⟨

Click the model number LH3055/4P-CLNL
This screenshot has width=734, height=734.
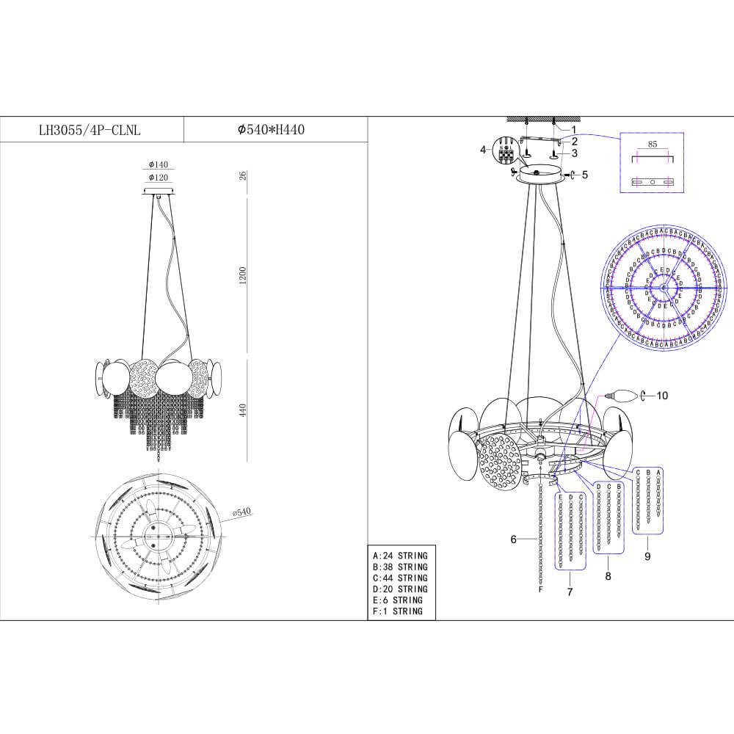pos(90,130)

⟩
⟨

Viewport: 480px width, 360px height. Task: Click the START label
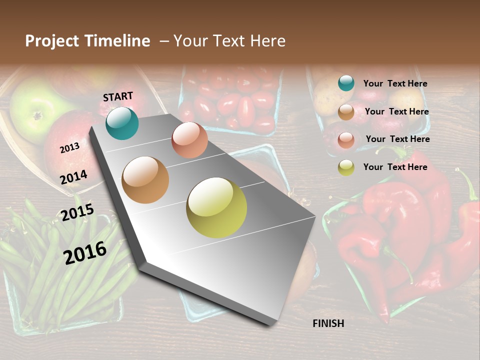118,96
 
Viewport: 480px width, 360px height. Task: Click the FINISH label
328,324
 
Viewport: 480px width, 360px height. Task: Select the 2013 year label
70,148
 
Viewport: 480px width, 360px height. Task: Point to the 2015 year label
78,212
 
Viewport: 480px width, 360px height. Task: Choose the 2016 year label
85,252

⟩

◆ **What you should do**
Copy out the entries word for word, from the line with "Click the model number LH3055/4P-CLNL" to the line with "pos(90,130)", including both of those lines. Leave the pictures out.

◆ **Response to this exercise**
Click the model number LH3055/4P-CLNL
This screenshot has width=734, height=734.
pos(90,130)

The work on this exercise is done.